::: DATA PROVIDED :::

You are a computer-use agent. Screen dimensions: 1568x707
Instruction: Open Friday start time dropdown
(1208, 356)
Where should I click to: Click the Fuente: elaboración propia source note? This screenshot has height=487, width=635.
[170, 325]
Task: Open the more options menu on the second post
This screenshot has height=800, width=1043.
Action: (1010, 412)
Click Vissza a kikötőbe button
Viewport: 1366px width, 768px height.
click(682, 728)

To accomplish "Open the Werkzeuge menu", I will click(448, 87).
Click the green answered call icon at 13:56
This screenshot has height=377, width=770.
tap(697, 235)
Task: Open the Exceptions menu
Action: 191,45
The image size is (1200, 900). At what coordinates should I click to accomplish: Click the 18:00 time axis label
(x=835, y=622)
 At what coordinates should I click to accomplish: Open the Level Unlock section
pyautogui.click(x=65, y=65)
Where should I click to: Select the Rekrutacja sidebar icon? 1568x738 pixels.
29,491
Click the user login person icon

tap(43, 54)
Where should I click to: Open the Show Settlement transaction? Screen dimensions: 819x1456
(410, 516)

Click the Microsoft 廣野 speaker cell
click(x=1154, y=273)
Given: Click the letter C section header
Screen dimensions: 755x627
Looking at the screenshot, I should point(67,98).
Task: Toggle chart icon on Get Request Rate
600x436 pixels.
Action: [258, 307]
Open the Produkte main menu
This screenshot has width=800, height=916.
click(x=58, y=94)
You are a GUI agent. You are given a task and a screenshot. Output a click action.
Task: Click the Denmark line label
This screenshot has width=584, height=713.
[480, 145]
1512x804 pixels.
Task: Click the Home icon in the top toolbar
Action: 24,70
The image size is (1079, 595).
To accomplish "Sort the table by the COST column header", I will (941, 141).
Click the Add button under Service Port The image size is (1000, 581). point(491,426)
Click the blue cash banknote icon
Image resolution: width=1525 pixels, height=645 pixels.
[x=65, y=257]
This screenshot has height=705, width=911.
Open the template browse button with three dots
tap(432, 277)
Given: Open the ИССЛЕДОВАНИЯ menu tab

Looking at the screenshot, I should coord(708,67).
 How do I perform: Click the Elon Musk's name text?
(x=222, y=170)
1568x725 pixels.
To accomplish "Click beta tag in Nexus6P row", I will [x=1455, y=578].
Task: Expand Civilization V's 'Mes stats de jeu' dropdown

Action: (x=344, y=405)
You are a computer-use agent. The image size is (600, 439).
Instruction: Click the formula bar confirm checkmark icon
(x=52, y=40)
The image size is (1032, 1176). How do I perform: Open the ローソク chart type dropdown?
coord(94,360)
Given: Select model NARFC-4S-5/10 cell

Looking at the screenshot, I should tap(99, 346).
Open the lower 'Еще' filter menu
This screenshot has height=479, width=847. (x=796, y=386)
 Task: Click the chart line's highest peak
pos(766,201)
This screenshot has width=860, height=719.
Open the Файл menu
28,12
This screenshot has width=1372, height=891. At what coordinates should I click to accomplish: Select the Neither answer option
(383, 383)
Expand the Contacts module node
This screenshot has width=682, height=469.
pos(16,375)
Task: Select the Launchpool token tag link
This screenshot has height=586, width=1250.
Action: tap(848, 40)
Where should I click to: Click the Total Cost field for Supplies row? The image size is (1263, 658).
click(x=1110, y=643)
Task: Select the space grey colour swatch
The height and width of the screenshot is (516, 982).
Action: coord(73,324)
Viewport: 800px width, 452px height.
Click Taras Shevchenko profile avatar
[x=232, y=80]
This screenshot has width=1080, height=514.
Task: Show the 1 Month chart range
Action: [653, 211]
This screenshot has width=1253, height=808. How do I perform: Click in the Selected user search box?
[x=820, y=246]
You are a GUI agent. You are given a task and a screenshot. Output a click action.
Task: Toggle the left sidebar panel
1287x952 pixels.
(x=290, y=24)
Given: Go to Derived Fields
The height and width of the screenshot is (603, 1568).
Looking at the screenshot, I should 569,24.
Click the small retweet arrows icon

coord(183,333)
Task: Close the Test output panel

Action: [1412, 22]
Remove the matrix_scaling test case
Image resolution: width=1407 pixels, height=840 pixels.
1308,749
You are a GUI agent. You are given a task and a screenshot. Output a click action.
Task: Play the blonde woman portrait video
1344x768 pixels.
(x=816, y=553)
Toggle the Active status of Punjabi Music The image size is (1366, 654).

:::

**STATED TASK**
Please print all of the material above again, line for line and without any changes.

**FINISHED ANSWER**
You are a computer-use agent. Screen dimensions: 1568x707
Instruction: Open Friday start time dropdown
(1208, 356)
Where should I click to: Click the Fuente: elaboración propia source note? This screenshot has height=487, width=635.
[170, 325]
Task: Open the more options menu on the second post
This screenshot has height=800, width=1043.
Action: (1010, 412)
Click Vissza a kikötőbe button
Viewport: 1366px width, 768px height.
click(682, 728)

To accomplish "Open the Werkzeuge menu", I will click(448, 87).
Click the green answered call icon at 13:56
This screenshot has height=377, width=770.
tap(697, 235)
Task: Open the Exceptions menu
Action: 191,45
The image size is (1200, 900). At what coordinates should I click to accomplish: Click the 18:00 time axis label
(x=835, y=622)
 At what coordinates should I click to accomplish: Open the Level Unlock section
pyautogui.click(x=65, y=65)
Where should I click to: Select the Rekrutacja sidebar icon? 1568x738 pixels.
29,491
Click the user login person icon

tap(43, 54)
Where should I click to: Open the Show Settlement transaction? Screen dimensions: 819x1456
(410, 516)

Click the Microsoft 廣野 speaker cell
click(x=1154, y=273)
Given: Click the letter C section header
Screen dimensions: 755x627
Looking at the screenshot, I should point(67,98).
Task: Toggle chart icon on Get Request Rate
600x436 pixels.
Action: [258, 307]
Open the Produkte main menu
This screenshot has width=800, height=916.
click(x=58, y=94)
You are a GUI agent. You are given a task and a screenshot. Output a click action.
Task: Click the Denmark line label
This screenshot has width=584, height=713.
[480, 145]
1512x804 pixels.
Task: Click the Home icon in the top toolbar
Action: 24,70
The image size is (1079, 595).
To accomplish "Sort the table by the COST column header", I will (941, 141).
Click the Add button under Service Port The image size is (1000, 581). point(491,426)
Click the blue cash banknote icon
Image resolution: width=1525 pixels, height=645 pixels.
[x=65, y=257]
This screenshot has height=705, width=911.
Open the template browse button with three dots
tap(432, 277)
Given: Open the ИССЛЕДОВАНИЯ menu tab

Looking at the screenshot, I should coord(708,67).
 How do I perform: Click the Elon Musk's name text?
(x=222, y=170)
1568x725 pixels.
To accomplish "Click beta tag in Nexus6P row", I will [x=1455, y=578].
Task: Expand Civilization V's 'Mes stats de jeu' dropdown

Action: (x=344, y=405)
You are a computer-use agent. The image size is (600, 439).
Instruction: Click the formula bar confirm checkmark icon
(x=52, y=40)
The image size is (1032, 1176). How do I perform: Open the ローソク chart type dropdown?
coord(94,360)
Given: Select model NARFC-4S-5/10 cell

Looking at the screenshot, I should tap(99, 346).
Open the lower 'Еще' filter menu
This screenshot has height=479, width=847. (x=796, y=386)
 Task: Click the chart line's highest peak
pos(766,201)
This screenshot has width=860, height=719.
Open the Файл menu
28,12
This screenshot has width=1372, height=891. At what coordinates should I click to accomplish: Select the Neither answer option
(383, 383)
Expand the Contacts module node
This screenshot has width=682, height=469.
pos(16,375)
Task: Select the Launchpool token tag link
This screenshot has height=586, width=1250.
Action: tap(848, 40)
Where should I click to: Click the Total Cost field for Supplies row? The image size is (1263, 658).
click(x=1110, y=643)
Task: Select the space grey colour swatch
The height and width of the screenshot is (516, 982).
Action: coord(73,324)
Viewport: 800px width, 452px height.
Click Taras Shevchenko profile avatar
[x=232, y=80]
This screenshot has width=1080, height=514.
Task: Show the 1 Month chart range
Action: [653, 211]
This screenshot has width=1253, height=808. How do I perform: Click in the Selected user search box?
[x=820, y=246]
You are a GUI agent. You are given a task and a screenshot. Output a click action.
Task: Toggle the left sidebar panel
1287x952 pixels.
(x=290, y=24)
Given: Go to Derived Fields
The height and width of the screenshot is (603, 1568).
Looking at the screenshot, I should 569,24.
Click the small retweet arrows icon

coord(183,333)
Task: Close the Test output panel

Action: [1412, 22]
Remove the matrix_scaling test case
Image resolution: width=1407 pixels, height=840 pixels.
1308,749
You are a GUI agent. You are given a task and a screenshot. Output a click action.
Task: Play the blonde woman portrait video
1344x768 pixels.
(x=816, y=553)
Toggle the Active status of Punjabi Music The image size is (1366, 654).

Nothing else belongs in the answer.